One the other hand, academic institutions have no money but lots of ideas they want to try.
So, we need…
A maintained, interactive, big list of open research problems amenable to independent researchers. To get a better idea, I’ve wrote a spec of what this might look like
I have a prototype here, which has been used by our discord. I am really keen to get open problems from other universities, FROs, government science agencies like ARIA, science aligned non profits, and other research organisations on here.
The target audience should be people with degrees, some research experience, but didn't want to go into full time PhDs / post-docs.
Each item list should be 'sponsored' by an active supervisor in a sufficiently 'prestigious' institution, to give the list legitimacy, get people talking about it, and critical mass.
If I had more resources, one job would involve continuously speaking to universities, FROs, pro-science philanthropists, and other research organisations to contribute problems to a big board of projects.
Independent research problems also need to be filtered such that they are amenable to 'decomposition' where independent researchers can contribute separate chunks. This can be hard because problems often have a large degree of entanglement.
The problems should also aggressively be selected based on how active the supervisors are, having famous academics who are too busy to help new researchers is a failure mode.
There needs to be technology to ensure a strong user experience, such that we can match people's interest and skill to appropriate projects. I think LLMs would be great for this.

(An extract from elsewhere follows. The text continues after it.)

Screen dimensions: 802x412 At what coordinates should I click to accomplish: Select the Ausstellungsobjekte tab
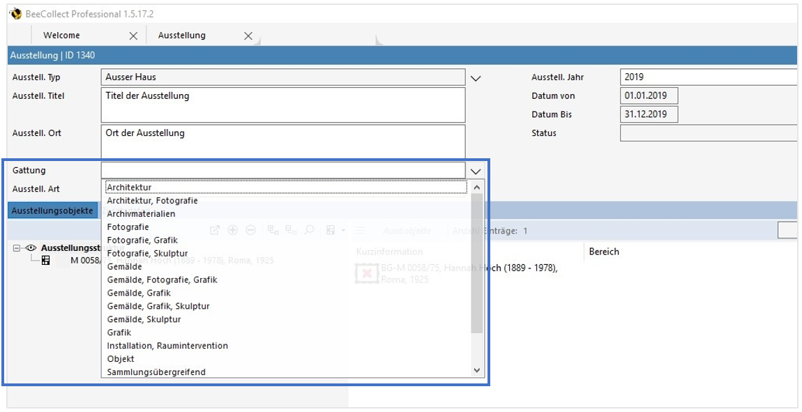(x=52, y=211)
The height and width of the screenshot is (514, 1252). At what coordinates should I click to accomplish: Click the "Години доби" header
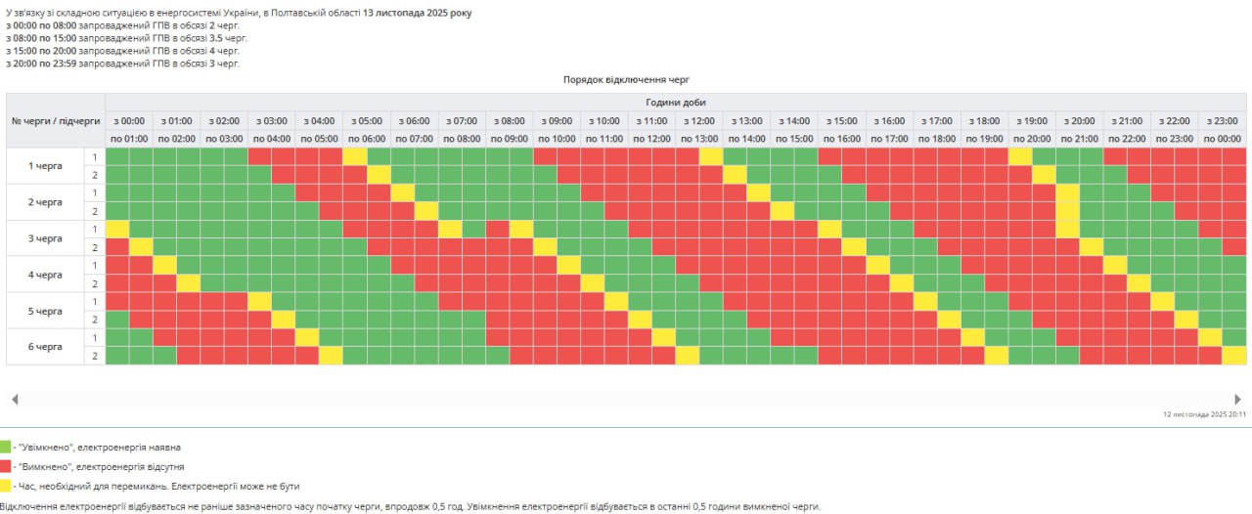tap(675, 103)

The items in this big list ideally should be more than a list. It should be interactive, such that supervisors can set 'tests' for prospective collaborators, like a math challenge. It should also contain ways for people to 'bid for supervisors' by submitting tests of skills.

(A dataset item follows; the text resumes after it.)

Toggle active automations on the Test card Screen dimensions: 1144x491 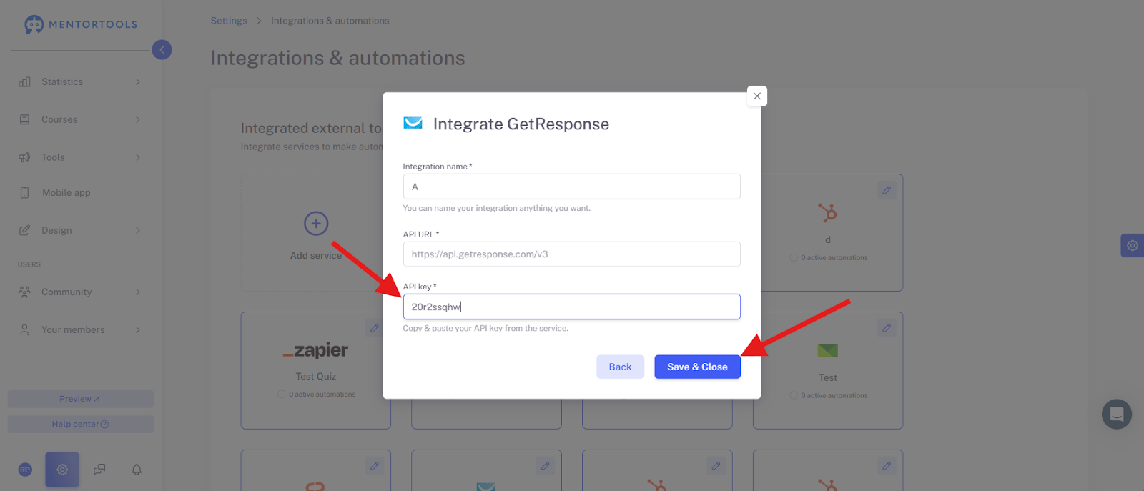(x=794, y=395)
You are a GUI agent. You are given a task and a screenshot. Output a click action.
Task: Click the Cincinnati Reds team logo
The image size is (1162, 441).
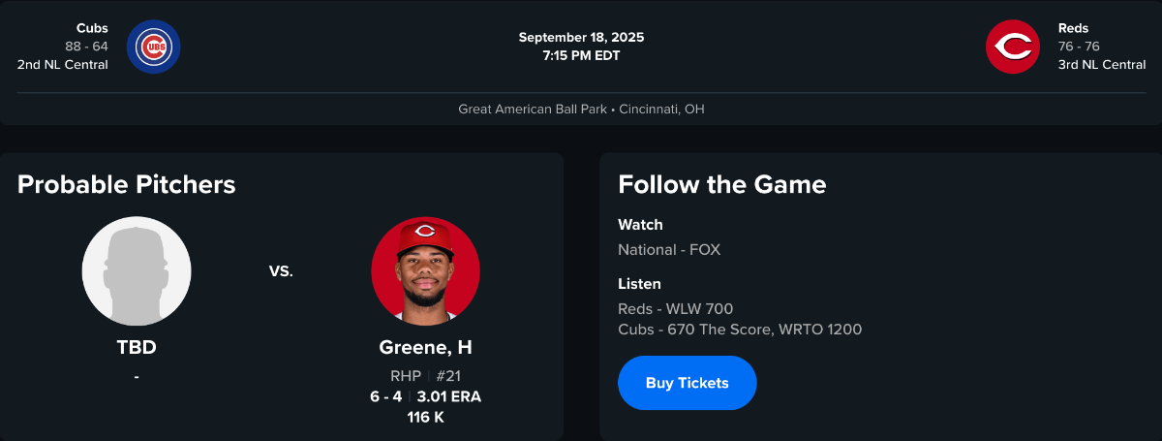[1012, 47]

There should be interactive tests so that supervisors can chose promising candidates to work with.
Some projects that I think are amenable to independent science are the following. But we should have a systematic way to identify many others.
Physics / Math formalisation projects like Lean and PhysLean
Mass collaborative math problems like busy beaver
Better infrastructure for scientific computing
Mass paper replication / community peer review - why not outsource paper replication to bored independent scientists.
DIY methods to set up home labs - can we make a $80 scanning electron microscope?
'Field translation documents' - we all know humans have made progress mixing different fields together, but its often hard to learn the language of one field efficiently.
Data set collection for tricky things.
Acknowledgements
Thanks to Jess Carr for the discussions.
Hi, I love what you're doing! You might like this great essay (not mine): https://www.unbundle-the-university. I think there's a lot of low-hanging fruit in the different forms research institutions could take, sadly a lot of people who get into this are cranks who want to destroy academia. But I think finding out how to effectively do research outside academia in a *complementary* way is very worthwhile.
I like this. I personally have a bunch of ideas I cannot pursue because of lack of manpower. I would totally dump them on a platform like this.